--- Supplied material ---
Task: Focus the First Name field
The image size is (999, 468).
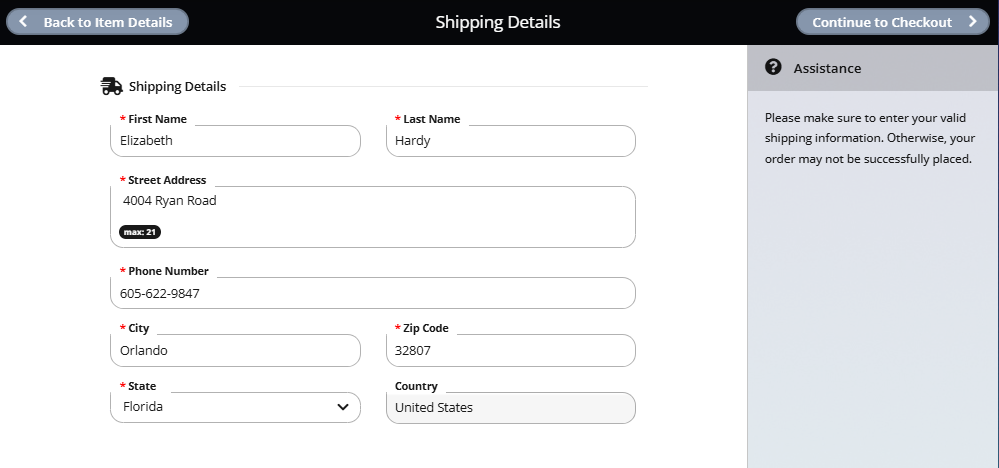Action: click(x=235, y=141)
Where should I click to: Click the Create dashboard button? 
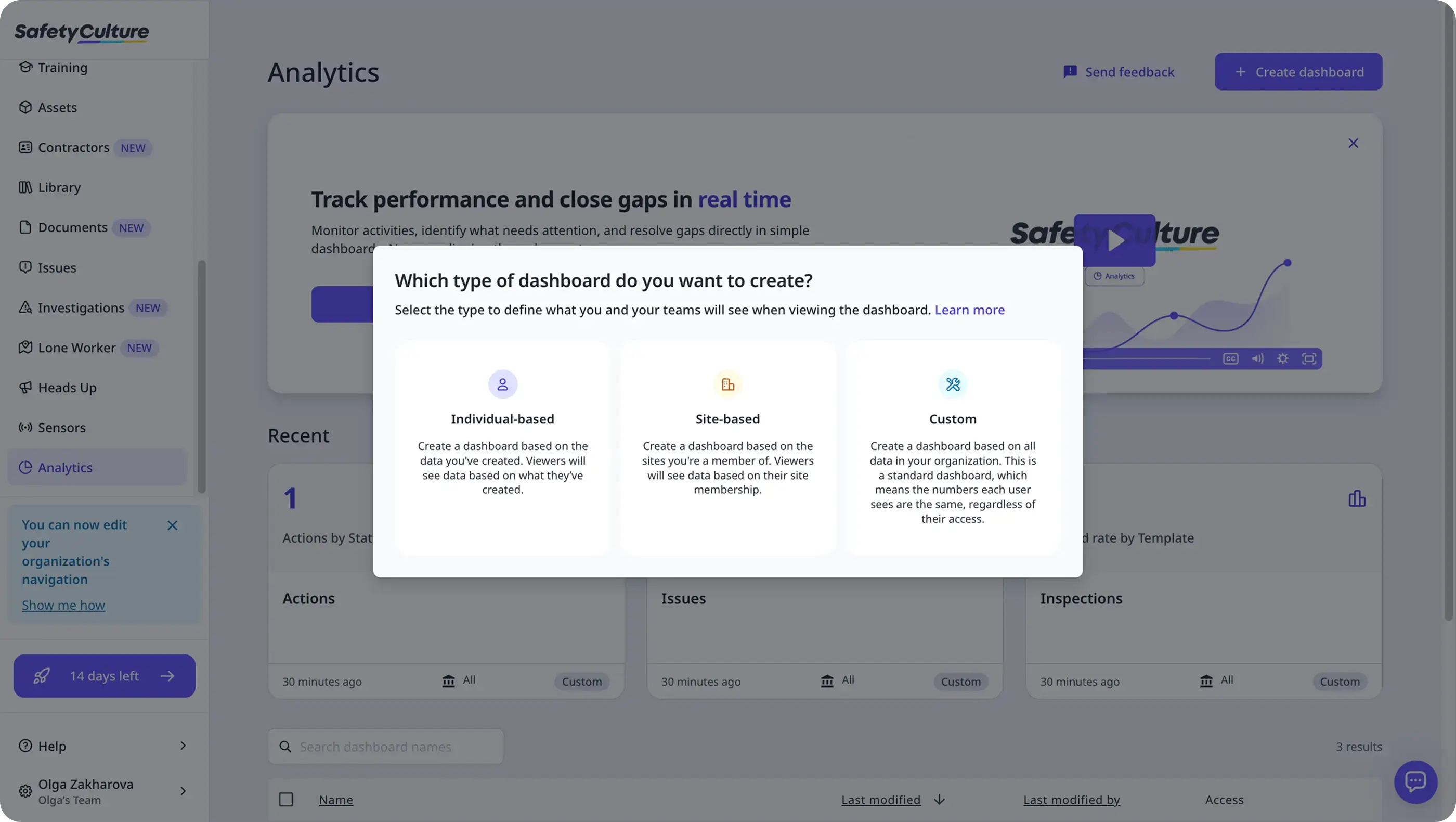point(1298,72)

* * *

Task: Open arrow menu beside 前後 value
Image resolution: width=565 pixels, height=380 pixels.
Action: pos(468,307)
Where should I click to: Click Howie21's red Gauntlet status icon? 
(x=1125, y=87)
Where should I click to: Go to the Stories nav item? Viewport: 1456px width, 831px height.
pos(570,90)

--- Task to complete ---
Copy out the data verbatim, starting at the line that contains "Where should I click to: Go" and ending after the line that contains "pos(570,90)".

--- Result for this task ---
Where should I click to: Go to the Stories nav item? Viewport: 1456px width, 831px height.
pos(570,90)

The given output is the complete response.